WJHG-TV (channel 7) is a television station in Panama City, Florida, United States, affiliated with NBC. It is owned by Gray Media alongside low-power dual CBS/MyNetworkTV affiliate WECP-LD (channel 21). The two stations share studios on Front Beach Road/SR 30 in Panama City Beach; WJHG-TV's transmitter is located on SR 20 in unincorporated Youngstown, Florida.

WJHG went on the air December 1, 1953, as WJDM-TV; it was owned by local businessman J. D. Manley. The station became known by many people as "Wait Just a Darn Minute" (a play on its call letters) because it would frequently go off the air with technical problems.[citation needed]

At first, WJDM-TV aired local programming such as church services and wrestling and operated as an independent station before securing a primary affiliation with NBC and secondary affiliations with CBS and ABC. Mel Wheeler purchased the station in 1957, and in 1960, James Harrison Gray, the founder of Gray Communications (now Gray Media) bought the station and changed the call letters to the current WJHG-TV after his initials. It was the second television station in Gray's portfolio, after WALB-TV in Albany, Georgia.

WJHG dropped CBS in the 1960s after WTVY in Dothan, Alabama, became the default CBS affiliate for Panama City as well. That station's transmitter (in Bethlehem, Florida) is technically located in the Panama City media market, even though its primary coverage area is the Wiregrass Region of southeastern Alabama. On August 1, 1972, WJHG, along with then-sister station KTVE in El Dorado, Arkansas, switched its primary affiliation to ABC, leaving the area without a primary NBC affiliate until WDTB (now WMBB) began in 1973 as the NBC affiliate. In 1982, WMBB and WJHG switched networks; WJHG returned to NBC.
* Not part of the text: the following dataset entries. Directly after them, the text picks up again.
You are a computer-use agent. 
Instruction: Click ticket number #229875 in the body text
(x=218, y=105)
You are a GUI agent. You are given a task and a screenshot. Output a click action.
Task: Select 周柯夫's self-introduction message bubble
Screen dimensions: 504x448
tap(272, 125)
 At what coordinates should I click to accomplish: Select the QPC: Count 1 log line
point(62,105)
In 1998, WJHG was almost sold when the Phipps family sold WCTV in Tallahassee to Gray Communications. Gray would have been forced to seek a waiver from the Federal Communications Commission (FCC) to keep both WJHG and WCTV under pre-1996 ownership rules because WJHG's grade B signal covers the extreme western parts of the Tallahassee market. The 1996 Telecommunications Act allowed for overlapping fringe signals, so Gray was able to keep both stations. Instead, Gray ended up selling its then-flagship station, WALB-TV in Albany, Georgia, because its city-grade signal overlapped that of WCTV's in the southwestern Georgia portion of the Tallahassee market. Even after the 1996 reforms, the FCC was not willing to even consider a waiver for a city-grade overlap. From 1998 to 2006, despite WPCT being a UPN affiliate until 2001, WJHG began airing UPN programming on a secondary basis, airing UPN programs in the late hours. This would continue until UPN and The WB merged operations in 2006 to form The CW, despite Panama City once again gaining its own UPN station when WBIF switched to UPN from Pax in 2004.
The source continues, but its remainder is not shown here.